Promote no legislation. Take no controversial stands. Avoid debates. Do lots of no-question photo-ops.
Just stay out of sight and out of mind.
In other words, the Kay Ivey Plan.
There has rarely been a governor do less than Kay Ivey, while she simultaneously takes credit for everything. A tactic that, judging by her poll numbers, seems to be working OK.
And since most of you seem to be paying so very little attention to what Ivey is actually doing — or not doing — she’s doubling down.
In a follow-up to her ad touting the ridiculous confederate monument protection act that she signed, Ivey’s newest ad hit the air on Wednesday. It is a work of fiction, and still mostly a comedy.
It begins with Ivey in a cow pasture, for some reason shouting about pig testacles. And it gets absurd from there.
The primary message from the ad is that Ivey “cleaned up Alabama” and “brought back jobs.”
Except, um, pardon me … but how?
What, exactly, has Ivey done to “clean up” the corruption that has embarrassed the state?
APR reached out to her communications director to ask. We were given two answers: signed an executive order banning lobbyists from being appointed to state boards and she fired about half of Bentley’s cabinet.
That’s the long answer. The short answer is she’s done nothing to stamp out corruption.
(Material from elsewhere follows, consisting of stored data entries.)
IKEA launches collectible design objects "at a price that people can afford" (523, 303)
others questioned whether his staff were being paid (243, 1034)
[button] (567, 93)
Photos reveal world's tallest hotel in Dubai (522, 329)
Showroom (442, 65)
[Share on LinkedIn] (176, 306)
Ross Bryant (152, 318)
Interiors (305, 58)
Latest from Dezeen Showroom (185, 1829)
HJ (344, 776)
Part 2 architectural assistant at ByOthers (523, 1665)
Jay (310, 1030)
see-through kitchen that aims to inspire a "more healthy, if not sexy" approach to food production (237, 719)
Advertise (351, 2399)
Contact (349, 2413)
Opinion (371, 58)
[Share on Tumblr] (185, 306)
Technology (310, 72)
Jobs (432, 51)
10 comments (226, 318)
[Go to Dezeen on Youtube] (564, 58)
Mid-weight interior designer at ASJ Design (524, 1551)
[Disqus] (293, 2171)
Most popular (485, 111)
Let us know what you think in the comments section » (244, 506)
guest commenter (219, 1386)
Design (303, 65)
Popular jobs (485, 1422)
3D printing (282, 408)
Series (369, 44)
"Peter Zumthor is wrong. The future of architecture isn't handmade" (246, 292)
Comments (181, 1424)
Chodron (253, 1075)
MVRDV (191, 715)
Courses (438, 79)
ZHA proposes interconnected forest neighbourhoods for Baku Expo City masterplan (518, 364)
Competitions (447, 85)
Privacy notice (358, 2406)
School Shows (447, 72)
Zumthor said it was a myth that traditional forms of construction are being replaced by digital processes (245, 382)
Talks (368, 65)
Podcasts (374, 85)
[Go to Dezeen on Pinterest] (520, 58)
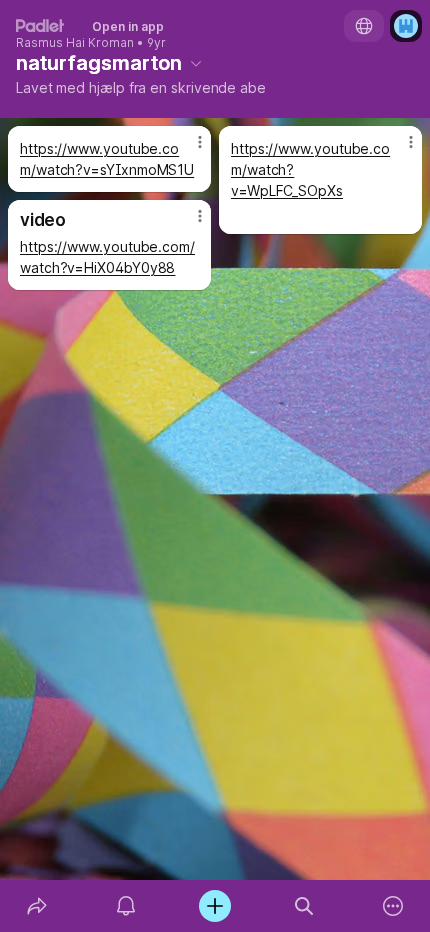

The lobbyist ban would have carried a tad more weight had Ivey not, just last week, voted to appoint a registered lobbyist the new state schools superintendent. A lobbyist who had given her campaign $2,000 a few months ago through a PAC.
Not exactly bringing the hammer down there.
As for firing half of Bentley’s cabinet, that sounds swell, but it also unfairly maligns some good people. Like Art Faulkner, the former EMA director, who, as far as I know, never took so much as a Bic pen.
Or how about former Department of Mental Health commissioner Jim Perdue? He wasn’t a crook.
Outside of the husband of former Bentley advisor Rebekah Mason, no one Ivey fired was accused of wrongdoing in any way.
So, that didn’t clean up anything. It maybe — possibly — replaced some government employees with slightly more competent government employees, but even that is a stretch. I mean, you live here, does it seem like the state is running remarkably better the last year?
But here’s what Ivey did: When faced with the opportunity to prevent our state ethics laws from being weakened, she caved to pressure.
Pressure from the same old groups and the same old names.
Standing as the last line of defense between the citizens of Alabama and a group of politicians and lobbyists looking to line their own pockets by way of “economic development,” Ivey sold everyone down the river. She pushed the company line that it was in the best interest of the state to sign HB317, even though it clearly wasn’t, and now she’s hoping you’re too dumb to notice.
Well, she might know what a mountain oyster is, but she’s hoping you can’t smell the BS she’s laying out.